Elliptic Envelope has narrower contours around the ellipse’s minor axis, so it tends to highlight those interesting players who run contrary to the overall correlation between features. For example, Rays outfielder José Siri ranks as more of an outlier under this algorithm due to his high SLG (88th percentile) versus low OBP (5th percentile), which is consistent with an aggressive hitter who swings hard at borderline pitches and either crushes them or gets weak-to-no contact.
Elliptic Envelope is also easy to use without configuration, and it provides the robust covariance matrix. If you have low-dimensional data and a reasonable expectation for it to be normally distributed (which is often not the case), you might want to try this simple approach first.
One-class SVM has more uniformly spaced contours, so it tends to emphasize observations along the overall direction of correlation more than the Elliptic Envelope. All-Star first basemen Freddie Freeman (Dodgers) and Yandy Diaz (Rays) rank more strongly under this algorithm than under others, since their SLG and OBP are both excellent (99th and 97th percentile for Freeman, 99th and 95th for Diaz).
The RBF kernel required an extra step for standardization, but it also seemed to work well on this simple example without fine-tuning.
Local Outlier Factor picked up on the “cluster of excellence” mentioned earlier with a small bimodal contour (barely visible in the chart). Since the Dodgers’ outfielder/second-baseman Mookie Betts is surrounded by other excellent hitters including Freeman, Yordan Alvarez, and Ronald Acuña Jr., he ranks as only the 20th-strongest outlier under LOF, versus 10th or stronger under the other algorithms. Conversely, Braves outfielder Marcell Ozuna had slightly lower SLG and considerably lower OBP than Betts, but he is more of an outlier under LOF because his neighborhood is less dense.
LOF was the most time-consuming to implement since we created robust distance matrices for fitting and scoring. We could have spent some time tuning K as well.
Isolation Forest tends to emphasize observations at the corners of the feature space, because splits are distributed across features. Backup catcher Austin Hedges, who played for the Pirates and Rangers in 2023 and signed with Guardians for 2024, is strong defensively but the worst batter (with at least 200 plate appearances) in both SLG and OBP. Hedges can be isolated in a single split on either OBP or OPS, making him the strongest outlier. Isolation Forest is the only algorithm that didn’t rank Shohei Ohtani as the strongest outlier: since Ohtani was edged out in OBP by Ronald Acuña Jr., both Ohtani and Acuña can be isolated in a single split on only one feature.

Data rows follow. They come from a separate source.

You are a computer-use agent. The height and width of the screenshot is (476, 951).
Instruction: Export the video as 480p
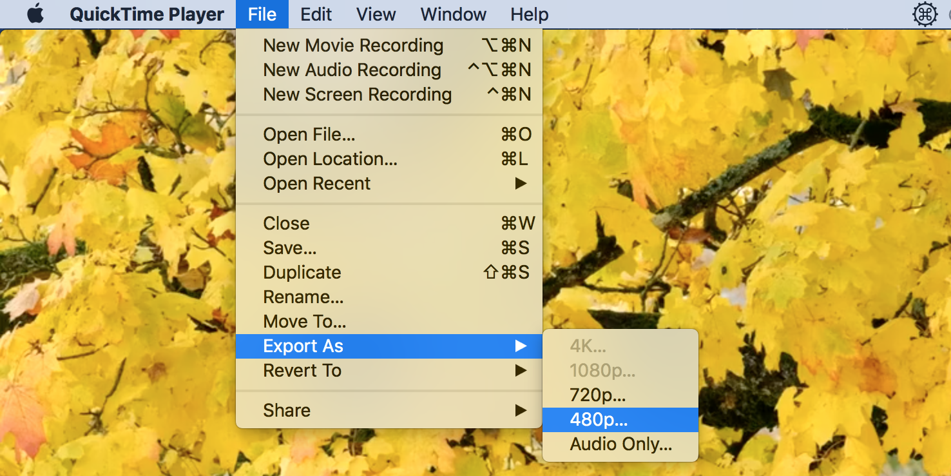click(x=597, y=419)
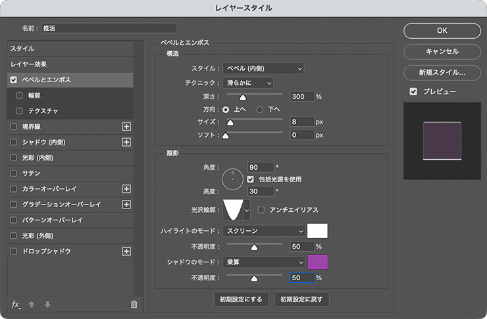Open the ハイライトのモード dropdown showing スクリーン
Screen dimensions: 487x319
click(x=263, y=231)
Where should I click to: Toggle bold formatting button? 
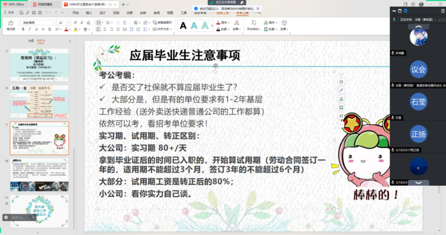23,29
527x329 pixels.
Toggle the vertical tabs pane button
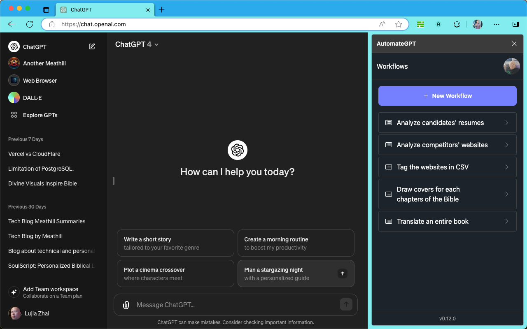point(46,10)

As with common supervised tree-based learners, Isolation Forest does not extrapolate, making it better suited for fitting to a contaminated dataset for outlier detection than for fitting to an anomaly-free dataset for novelty detection (where it wouldn’t score new outliers more strongly than the existing observations).
Although Isolation Forest worked well out of the box, its failure to rank Shohei Ohtani as the greatest outlier in baseball (and probably all professional sports) illustrates the primary limitation of any outlier detector: the data you use to fit it.
Not only did we omit defensive stats (sorry, Austin Hedges), we didn’t bother to include pitching stats. Because pitchers don’t even try to hit anymore… except for Ohtani, whose season included the second-best batting average against (BAA) and 11th-best earned run average (ERA) in baseball (minimum 100 innings), a complete-game shutout, and a game in which he struck out ten batters and hit two home runs.
It has been suggested that Shohei Ohtani is an advanced extraterrestrial impersonating a human, but it seems more likely that there are two advanced extraterrestrials impersonating the same human. Unfortunately, one of them just had elbow surgery and won’t pitch in 2024… but the other just signed a record 10-year, $700 million contract. And thanks to outlier detection, now we can see why!